Hasbro had unused open letters of credit and related instruments of approximately $209,398 and $194,221 at December 29, 2013 and December 30, 2012, respectively. Included in the amounts for 2013 and 2012 were $187,130 and $174,870, respectively, of bonds related to tax assessments in Mexico. See note 10 for additional discussion.

The Company enters into license agreements with inventors, designers and others for the use of intellectual properties in its products. Certain of these agreements contain provisions for the payment of guaranteed or minimum royalty amounts.  Under terms of existing agreements as of December 29, 2013, Hasbro may, provided the other party meets their contractual commitment, be required to pay amounts as follows: 2014: $17,560; 2015: $67,366; 2016: $13,556; 2017: $12,706; 2018: $12,706; and thereafter: $38,117. At December 29, 2013, the Company had $294,991 of prepaid royalties, $152,459 of which are included in prepaid expenses and other current assets and $142,532 of which are included in other assets.

In addition to the above commitments, certain of the above contracts impose minimum marketing commitments on the Company. The Company may be subject to additional royalty guarantees totaling $170,000 that are not included in the amounts above that may be payable during the next six years contingent upon the quantity and types of theatrical movie releases by the licensor.

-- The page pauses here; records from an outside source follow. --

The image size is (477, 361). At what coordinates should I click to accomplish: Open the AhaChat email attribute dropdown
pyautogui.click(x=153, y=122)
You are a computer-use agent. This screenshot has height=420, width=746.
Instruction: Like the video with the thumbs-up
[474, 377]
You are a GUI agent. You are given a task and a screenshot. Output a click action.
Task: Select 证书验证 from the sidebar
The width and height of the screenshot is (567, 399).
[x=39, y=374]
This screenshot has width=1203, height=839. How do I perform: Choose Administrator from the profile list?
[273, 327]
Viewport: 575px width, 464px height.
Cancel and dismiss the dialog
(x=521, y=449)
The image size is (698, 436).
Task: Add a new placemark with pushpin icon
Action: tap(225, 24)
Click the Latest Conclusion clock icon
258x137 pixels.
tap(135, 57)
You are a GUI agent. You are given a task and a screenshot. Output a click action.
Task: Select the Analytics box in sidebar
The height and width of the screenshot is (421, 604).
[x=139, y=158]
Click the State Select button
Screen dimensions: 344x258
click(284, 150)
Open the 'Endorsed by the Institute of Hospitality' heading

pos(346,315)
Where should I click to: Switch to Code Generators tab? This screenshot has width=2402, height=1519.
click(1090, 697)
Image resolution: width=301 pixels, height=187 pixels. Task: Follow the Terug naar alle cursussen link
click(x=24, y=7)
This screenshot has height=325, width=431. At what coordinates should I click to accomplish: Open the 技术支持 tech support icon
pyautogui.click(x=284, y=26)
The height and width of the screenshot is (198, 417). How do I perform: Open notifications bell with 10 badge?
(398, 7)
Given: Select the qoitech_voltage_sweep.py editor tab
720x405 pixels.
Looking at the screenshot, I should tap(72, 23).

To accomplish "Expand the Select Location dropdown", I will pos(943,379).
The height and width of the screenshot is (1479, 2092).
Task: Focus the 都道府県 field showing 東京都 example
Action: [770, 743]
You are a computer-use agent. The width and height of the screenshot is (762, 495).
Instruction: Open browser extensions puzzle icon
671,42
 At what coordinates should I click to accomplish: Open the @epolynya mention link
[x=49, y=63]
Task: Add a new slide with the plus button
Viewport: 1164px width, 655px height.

In connection with the Company's agreement to form a joint venture with Discovery, the Company is obligated to make future payments to Discovery under a tax sharing agreement. The Company estimates these payments may total approximately $116,600 and may range from approximately $7,100 to $8,300 per year during the period 2014 to 2018, and approximately $78,100 in aggregate for all years occurring thereafter. These payments are contingent upon the Company having sufficient taxable income to realize the expected tax deductions of certain amounts related to the joint venture.

In connection with the Company's purchase of a majority stake in Backflip, the Company will be required to purchase the remaining 30% in the future contingent on the achievement by Backflip of certain predetermined financial performance metrics. The Company does not know the ultimate timing that these predetermined financial performance metrics may be met and, thereby, cannot currently estimate the purchase price of the remaining 30%. See note 4 for additional discussion.

At December 29, 2013, the Company had approximately $297,817 in outstanding inventory and tooling purchase commitments.

During 2013 the Company recognized $61,140 related to the settlement of an adverse arbitration award related to a license agreement. This charge was comprised of a settlement of $58,040 related to the adverse arbitration award as well as other disputes between the Company and the inventor and $3,100 of related legal expenses. These costs were recorded in the consolidated statements of operations as follows: $42,950 in royalties, $3,100 in selling, distribution and administration expense and $15,090 in interest expense.

Hasbro is party to certain other legal proceedings, as well as certain asserted and unasserted claims.  Amounts accrued, as well as the total amount of reasonably possible losses with respect to such matters, individually and in the aggregate, are not deemed to be material to the consolidated financial statements.